# REQUIREMENT
Among the entries below, please repeat exactly and only the lines from the line containing "สิงหาคม 2024 (351, 1425)" to the line containing "ตุลาคม 2025 (349, 1172)", both lines included.

# MATERIAL SUPPLIED
• • • • •
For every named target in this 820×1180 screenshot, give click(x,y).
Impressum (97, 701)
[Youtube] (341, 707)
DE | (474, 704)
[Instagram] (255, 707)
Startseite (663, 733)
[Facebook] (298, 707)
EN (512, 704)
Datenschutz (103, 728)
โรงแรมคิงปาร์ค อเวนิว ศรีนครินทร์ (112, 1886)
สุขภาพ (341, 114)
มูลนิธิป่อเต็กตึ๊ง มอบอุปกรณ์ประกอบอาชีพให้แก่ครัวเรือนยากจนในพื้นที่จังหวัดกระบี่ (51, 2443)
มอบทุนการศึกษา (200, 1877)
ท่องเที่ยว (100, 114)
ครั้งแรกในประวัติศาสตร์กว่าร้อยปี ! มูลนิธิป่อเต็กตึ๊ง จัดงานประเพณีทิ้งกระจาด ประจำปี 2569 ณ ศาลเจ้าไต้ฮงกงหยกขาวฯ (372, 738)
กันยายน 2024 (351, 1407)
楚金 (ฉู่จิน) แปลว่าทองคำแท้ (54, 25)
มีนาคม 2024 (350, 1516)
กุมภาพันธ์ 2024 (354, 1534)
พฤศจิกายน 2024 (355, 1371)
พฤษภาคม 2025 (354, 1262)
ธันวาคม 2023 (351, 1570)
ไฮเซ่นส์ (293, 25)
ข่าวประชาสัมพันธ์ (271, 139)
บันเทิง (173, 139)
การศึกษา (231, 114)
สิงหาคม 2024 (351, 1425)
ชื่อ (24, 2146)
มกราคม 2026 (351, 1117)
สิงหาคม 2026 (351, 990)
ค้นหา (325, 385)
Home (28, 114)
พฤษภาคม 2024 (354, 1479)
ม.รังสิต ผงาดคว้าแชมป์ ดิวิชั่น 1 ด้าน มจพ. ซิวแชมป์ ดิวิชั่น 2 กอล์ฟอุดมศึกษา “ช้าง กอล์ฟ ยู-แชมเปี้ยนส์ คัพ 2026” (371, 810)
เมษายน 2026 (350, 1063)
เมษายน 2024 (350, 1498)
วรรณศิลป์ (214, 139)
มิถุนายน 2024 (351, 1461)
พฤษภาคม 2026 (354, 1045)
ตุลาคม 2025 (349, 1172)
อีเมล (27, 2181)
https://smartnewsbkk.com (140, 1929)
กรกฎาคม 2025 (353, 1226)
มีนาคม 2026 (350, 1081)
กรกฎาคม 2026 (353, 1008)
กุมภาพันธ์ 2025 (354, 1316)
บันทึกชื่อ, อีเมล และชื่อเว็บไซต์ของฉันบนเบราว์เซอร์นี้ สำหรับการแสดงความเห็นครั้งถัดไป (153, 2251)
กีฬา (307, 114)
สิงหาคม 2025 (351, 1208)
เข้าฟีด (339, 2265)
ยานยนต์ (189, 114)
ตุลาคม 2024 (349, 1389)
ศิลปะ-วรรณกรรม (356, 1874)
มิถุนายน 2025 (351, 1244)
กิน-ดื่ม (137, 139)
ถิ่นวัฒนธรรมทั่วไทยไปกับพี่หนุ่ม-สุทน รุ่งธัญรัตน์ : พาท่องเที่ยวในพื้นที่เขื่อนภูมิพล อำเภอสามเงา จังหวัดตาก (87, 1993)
• • • • •
# EXERCISE RESPONSE
สิงหาคม 2024 (351, 1425)
ชื่อ (24, 2146)
มกราคม 2026 (351, 1117)
สิงหาคม 2026 (351, 990)
ค้นหา (325, 385)
Home (28, 114)
พฤษภาคม 2024 (354, 1479)
ม.รังสิต ผงาดคว้าแชมป์ ดิวิชั่น 1 ด้าน มจพ. ซิวแชมป์ ดิวิชั่น 2 กอล์ฟอุดมศึกษา “ช้าง กอล์ฟ ยู-แชมเปี้ยนส์ คัพ 2026” (371, 810)
เมษายน 2026 (350, 1063)
เมษายน 2024 (350, 1498)
วรรณศิลป์ (214, 139)
มิถุนายน 2024 (351, 1461)
พฤษภาคม 2026 (354, 1045)
ตุลาคม 2025 (349, 1172)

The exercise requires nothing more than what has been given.